• **EXCERPT TO READ**
========================================================================

Banknotes - bonds of the people
- TM

- Jul 11, 2020
- 3 min read
Updated: Jul 16, 2020
Swiping and wiping. The two activities that most of us began accelerating when worry over the COVID-19 pandemic began. Swiping at the cash register with our debit and credit cards, then wiping ourselves with the endless rolls of toilet paper that we purchased.
But sales receipts and TP weren't the only kinds of paper we began hoarding. We also began hoarding banknotes.
Yes, demand for banknotes has increased during the pandemic. Hard to believe given the strong desire of retailers to keep them at bay (rather than 'at pay'). The LCBO even has a pre-recorded voice on their intercom kindly requesting that you pay any other way but 'that way' (and they're careful with the wording so as not to upset these people).
The jury is still out on the details of what is going on. But one likely contributor is the behaviour of a panicked population seeking flight to safety. Typically we hear of demand for gold rising in such a scenario, but what of a population where gold is not readily accessible? And in a country where gold does not have a historically strong grasp on the culture and its reaction to fear?
Well, the next best thing to gold is banknotes, at least in a country where the population trusts its government. Perhaps future research will reveal that populations which most actively trusted and followed their governments' advice on COVID-19 restrictions, were also the ones which more readily sought flight to safety by hoarding pieces of paper.
Back in the day though, banknotes were in fact redeemable for gold. So we felt comfortable holding them if only because of the inflation anchor that such a peg provides. Now that banknotes are at the top of the pyramid, and inflation seems a distant memory, our perceptions have maybe changed. Today we might think of our bank accounts as being redeemable for bank notes.
And while this modernized redemption deal may not provide as much assurance in managing inflation (which we now manage in other ways), we at least have comfort in knowing that a commercial bank liability can be converted into a central bank liability, which we can then store under our mattress.

========================================================================

• **DATASET ENTRIES**
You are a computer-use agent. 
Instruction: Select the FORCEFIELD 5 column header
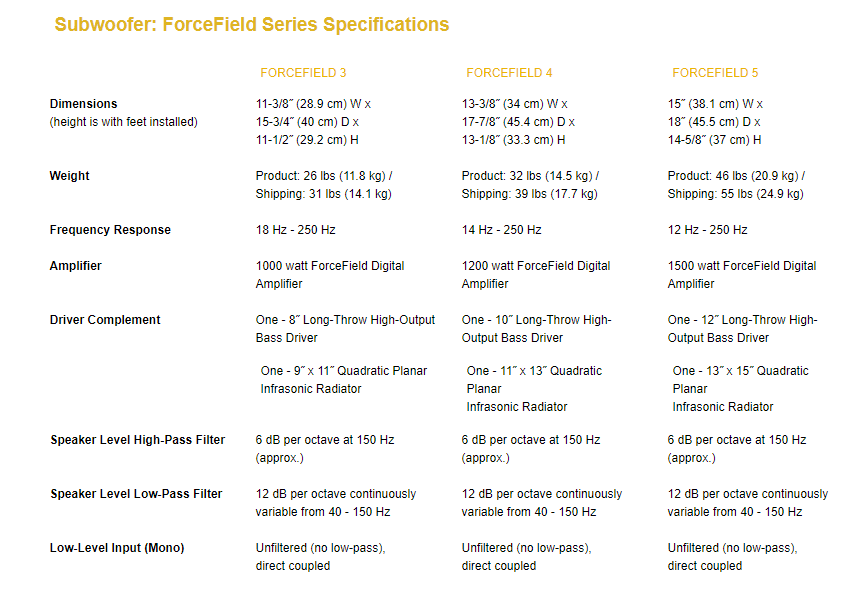pos(715,73)
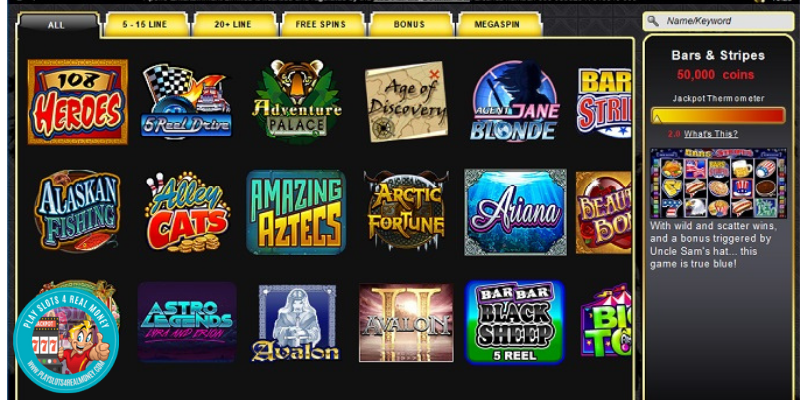The height and width of the screenshot is (400, 800).
Task: Select the Adventure Palace game icon
Action: coord(297,101)
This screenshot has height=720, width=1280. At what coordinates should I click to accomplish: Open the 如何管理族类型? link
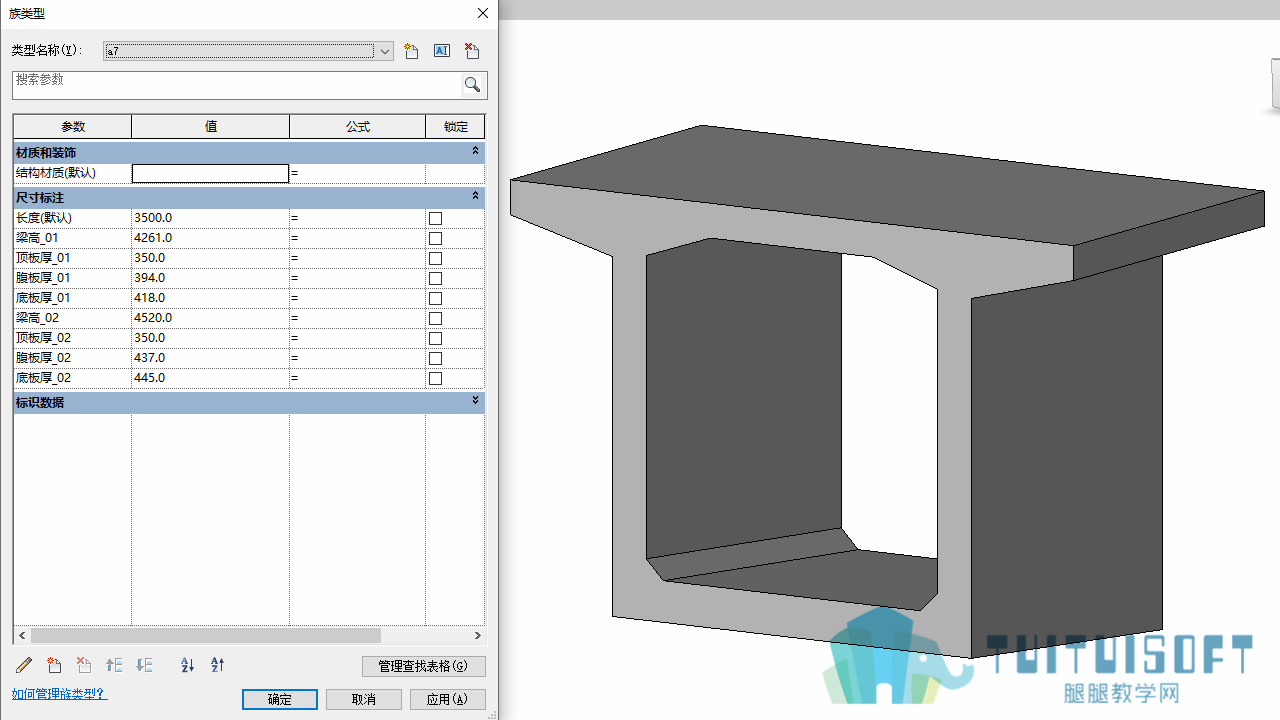click(x=59, y=693)
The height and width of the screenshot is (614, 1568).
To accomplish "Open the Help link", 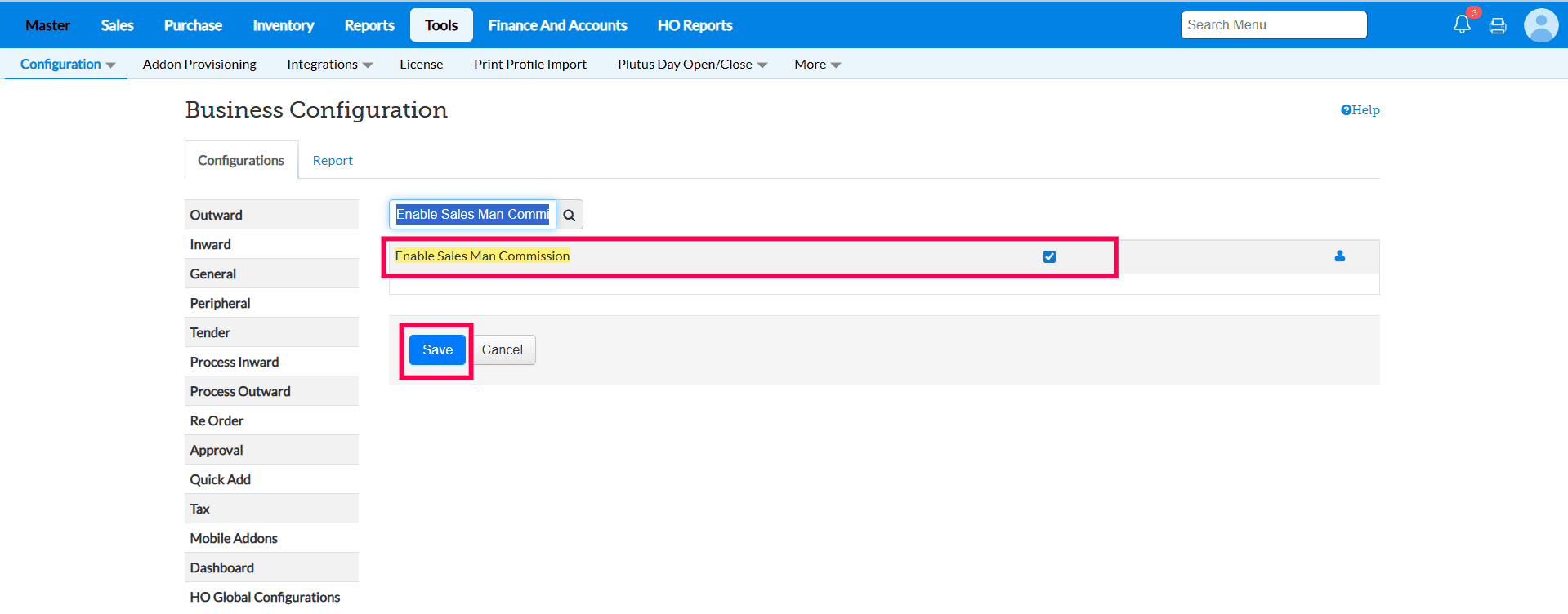I will (x=1360, y=110).
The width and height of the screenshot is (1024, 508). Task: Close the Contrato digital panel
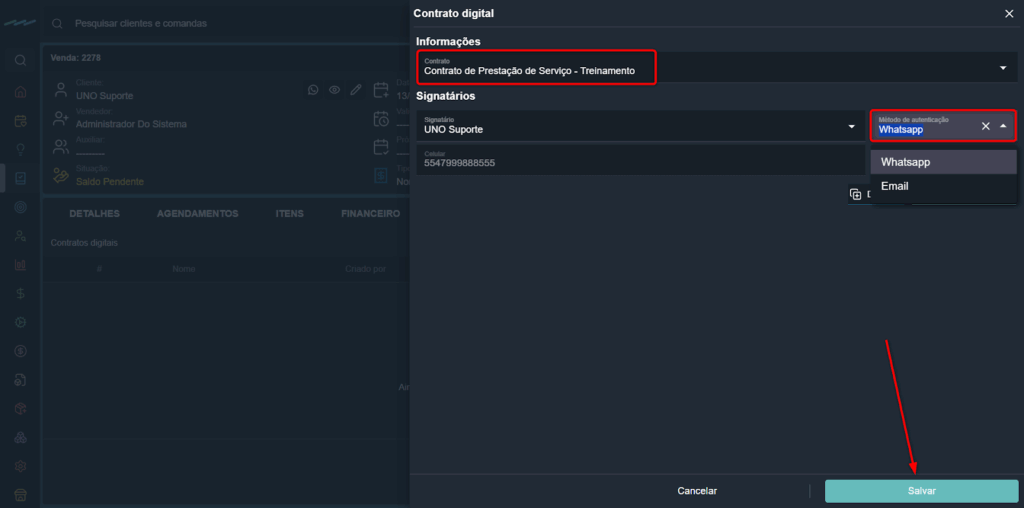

========================================================================

• **TASKS FOR THIS EXERCISE**
1/ In the post on banknotes, what does the LCBO use to ask customers to pay some other way than cash?
2/ Continue the post on banknotes from its last sentence.
The items have no role here.

• **ANSWERS TO THE TASKS**
1/ A pre-recorded voice on its intercom.

2/
Alas, banknotes will never actually be gold in the sense that they have no intrinsic value. So perhaps we should think of them as bonds. (Or a mix that we might call a Gold Bond, which could additionally provide relief from all that wiping).
Banknotes are bonds of the people
In a flight to safety scenario, I mentioned earlier that regular people can't readily or easily access gold. Well, they can't readily or easily access Government bonds or treasury bills either. Not without going through a commercial bank, paying fees, and potentially having to participate in some kind of mutual fund. Sovereign debt is inaccessible to regular people, now more than ever in Canada following the cancellation of the Canada Savings Bonds program a few years ago.
Banknotes. Bonds of the people. What amounts to a perpetual sovereign bond that is issued via syndication (i.e. the banks), pays no interest, and is redeemable for anything in this country - a bottle of wine (albeit reluctantly), a ski pass, a deposit liability of a federally regulated deposit taking institution.
So perhaps the newspaper headline should really be "central bank balance sheet grows as citizens seek flight to safety in sovereign(ish) debt".
And that balance sheet will continue to grow if the population wants it to - by redeeming their bank accounts for bank notes.
In the end, 2020 might be remembered not only for the pandemic, but also the year we panicked and ended up flush with (and flushing) lots of paper. And with banknotes back on the monetary throne, if only temporarily, to soften the blow.